Assigned task – Each record below should be returned exactly, with its pictures left out.

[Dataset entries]
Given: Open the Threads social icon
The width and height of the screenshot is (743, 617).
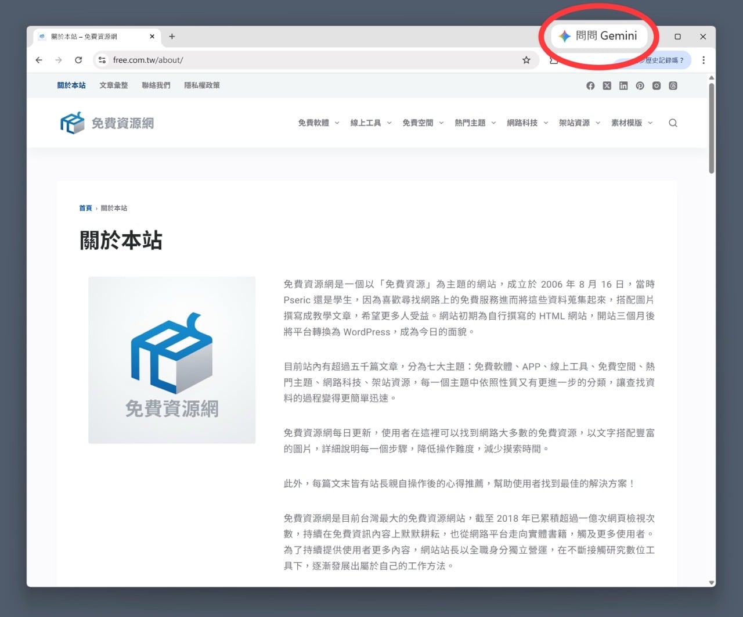Looking at the screenshot, I should click(x=673, y=86).
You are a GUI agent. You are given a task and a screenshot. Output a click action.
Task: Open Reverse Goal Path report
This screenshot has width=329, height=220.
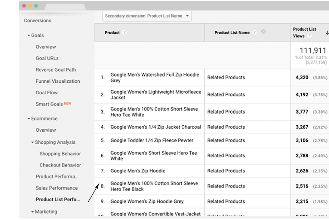[x=56, y=70]
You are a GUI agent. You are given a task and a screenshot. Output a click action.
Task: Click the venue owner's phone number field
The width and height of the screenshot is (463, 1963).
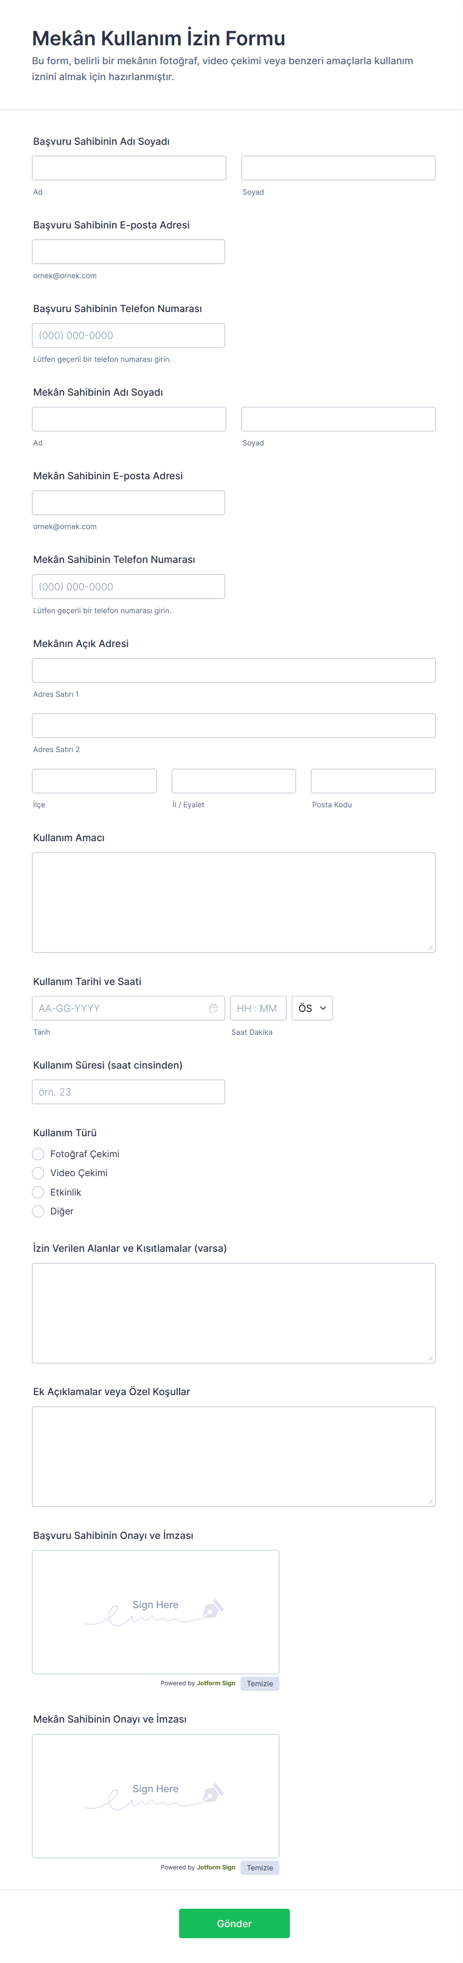click(x=128, y=586)
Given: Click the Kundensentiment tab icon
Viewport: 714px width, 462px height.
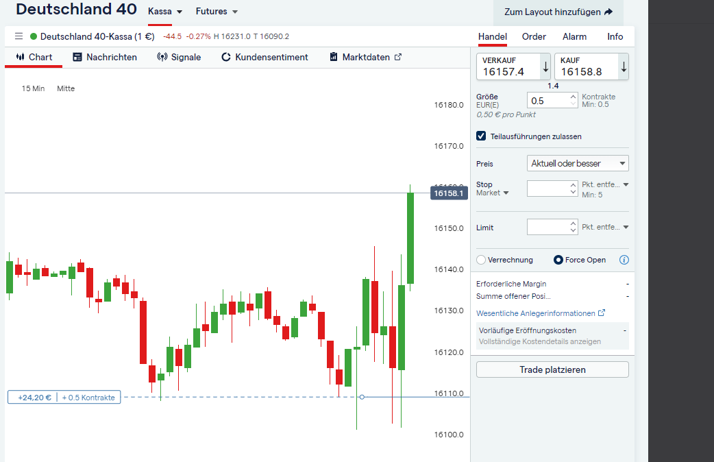Looking at the screenshot, I should point(226,57).
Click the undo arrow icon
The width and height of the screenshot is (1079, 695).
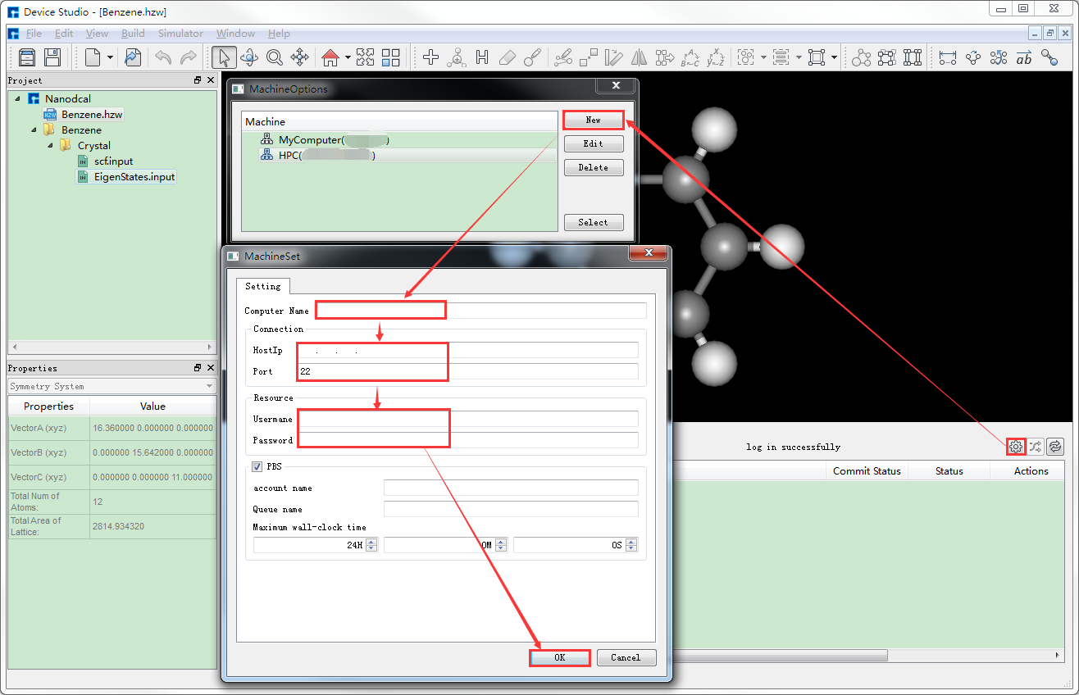163,57
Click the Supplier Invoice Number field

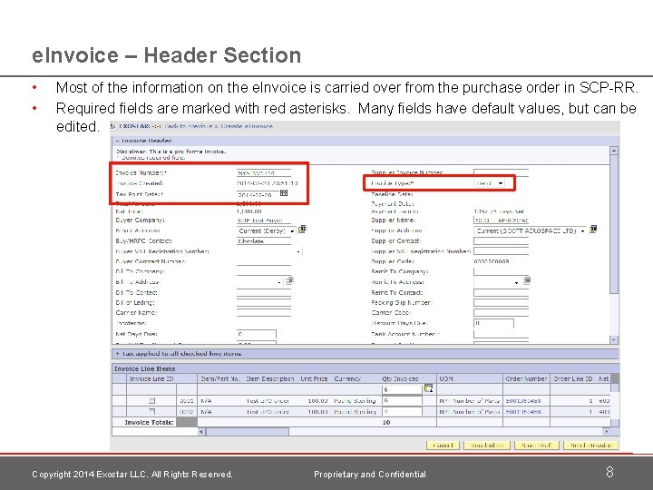point(501,172)
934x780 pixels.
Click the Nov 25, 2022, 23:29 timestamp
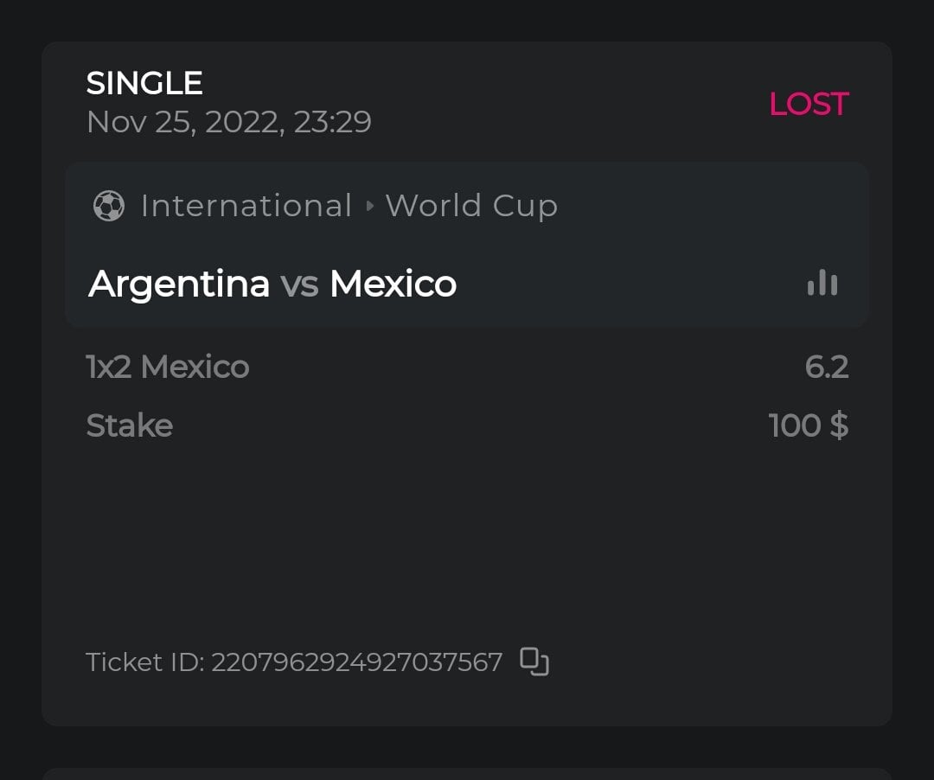tap(229, 122)
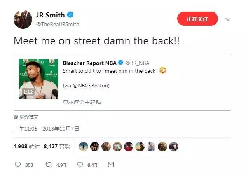Click JR Smith's verified badge
Screen dimensions: 246x175
pos(70,15)
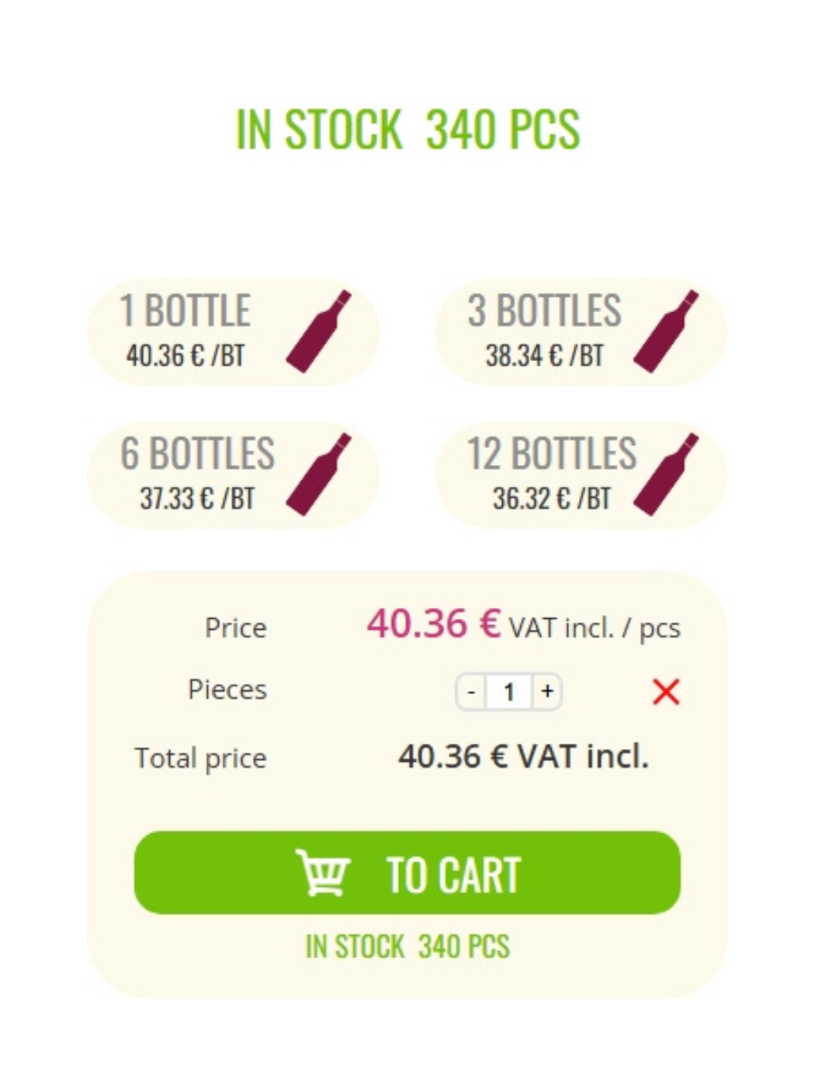Pick the 6 BOTTLES label
This screenshot has height=1087, width=815.
click(197, 453)
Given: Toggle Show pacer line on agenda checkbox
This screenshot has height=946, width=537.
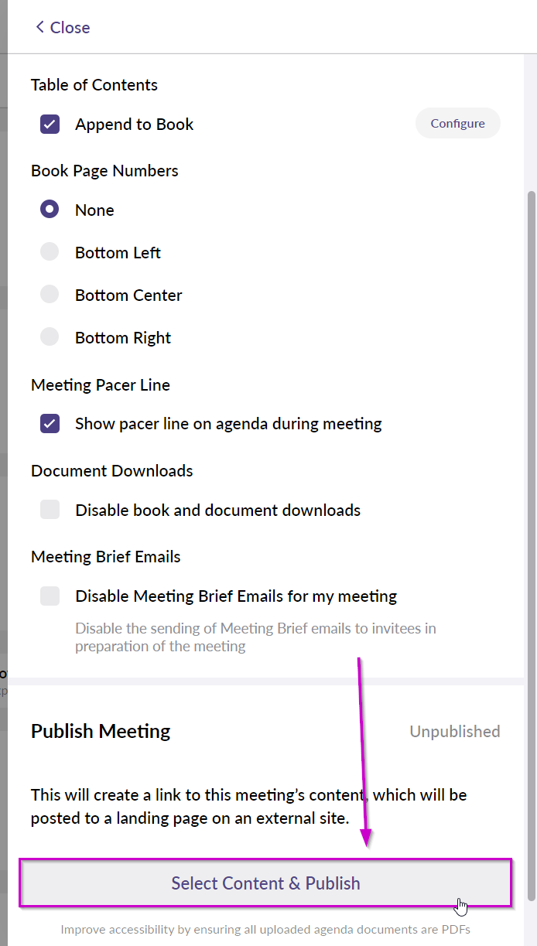Looking at the screenshot, I should coord(50,424).
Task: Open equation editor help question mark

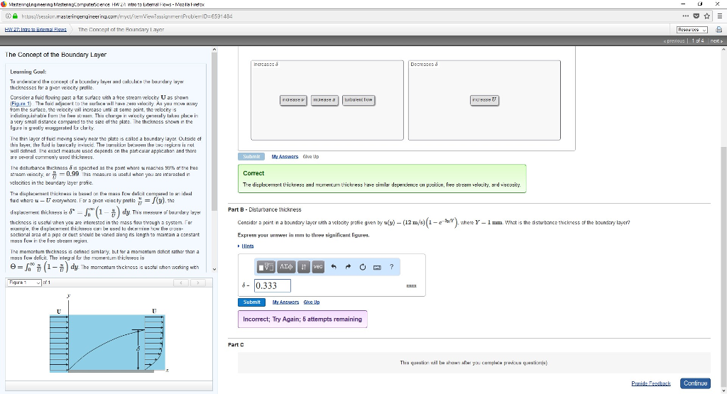Action: (392, 266)
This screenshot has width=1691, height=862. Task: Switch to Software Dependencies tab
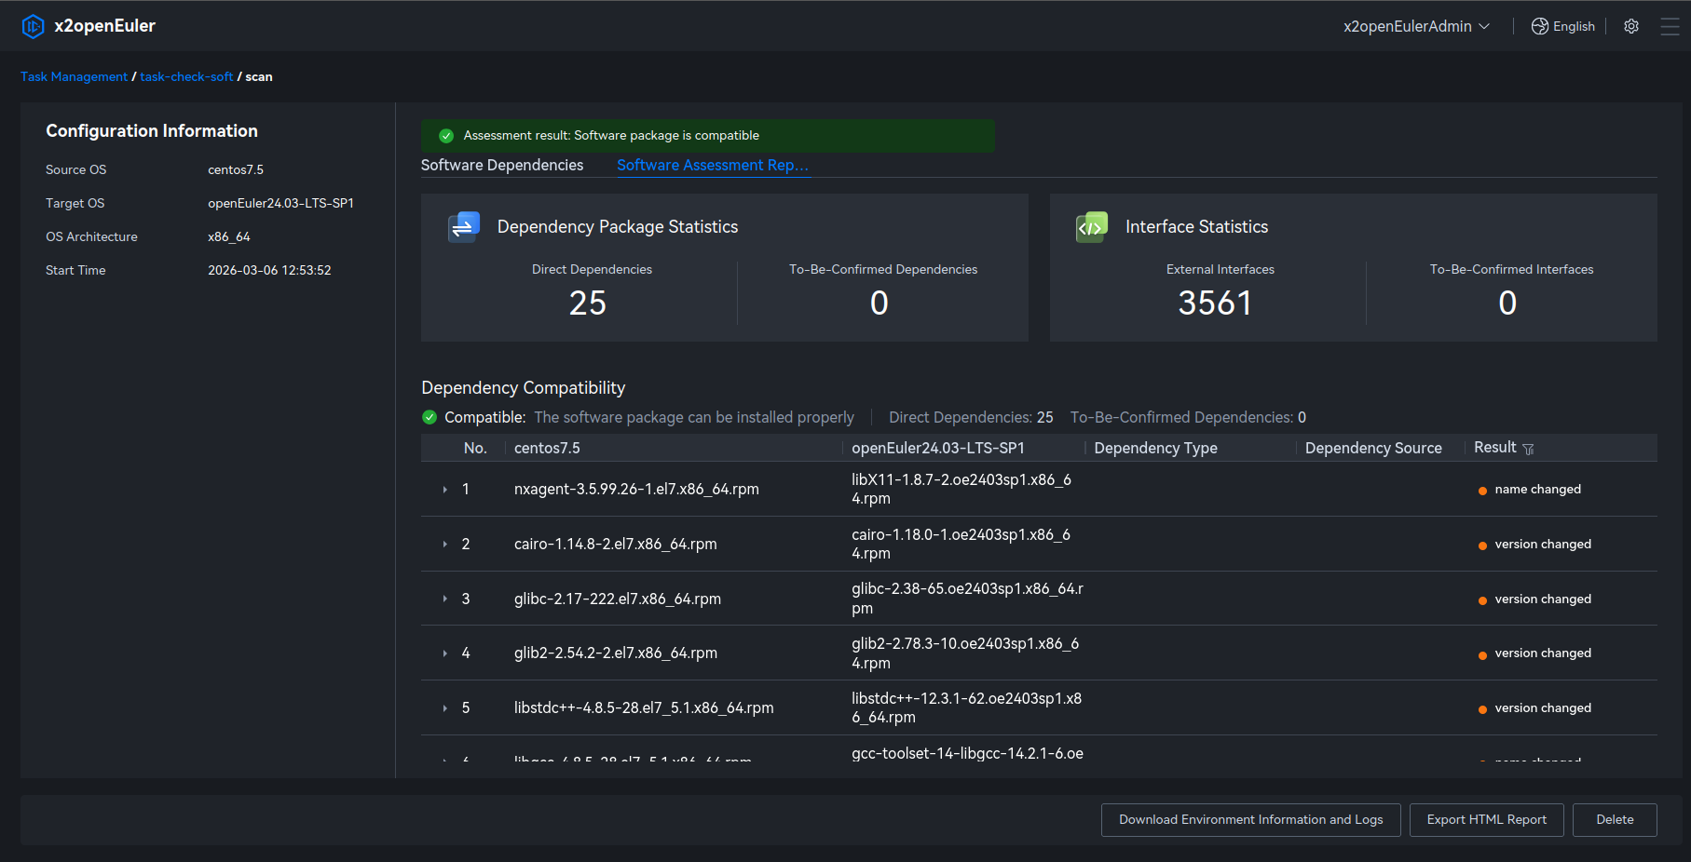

Written response –
Given: Open the Threads social icon
The width and height of the screenshot is (743, 617).
Looking at the screenshot, I should click(x=673, y=86).
You are a GUI agent. You are given a task and a screenshot. Output a click action.
Task: Open Reverse Goal Path report
This screenshot has width=329, height=220.
[x=56, y=70]
You are a GUI agent. You are given a task and a screenshot. Output a click action.
Task: Click the venue owner's phone number field
The width and height of the screenshot is (463, 1963).
click(x=128, y=586)
Given: Click the Kundensentiment tab icon
Viewport: 714px width, 462px height.
Looking at the screenshot, I should point(226,57).
Click the undo arrow icon
The width and height of the screenshot is (1079, 695).
163,57
Click the Supplier Invoice Number field

point(501,172)
934x780 pixels.
Click the Nov 25, 2022, 23:29 timestamp
tap(229, 122)
Click JR Smith's verified badge
Screen dimensions: 246x175
pos(70,15)
Pick the 6 BOTTLES label
This screenshot has height=1087, width=815.
click(197, 453)
Given: Toggle Show pacer line on agenda checkbox
This screenshot has height=946, width=537.
Looking at the screenshot, I should coord(50,424).
Task: Open equation editor help question mark

Action: (392, 266)
This screenshot has width=1691, height=862. Task: Switch to Software Dependencies tab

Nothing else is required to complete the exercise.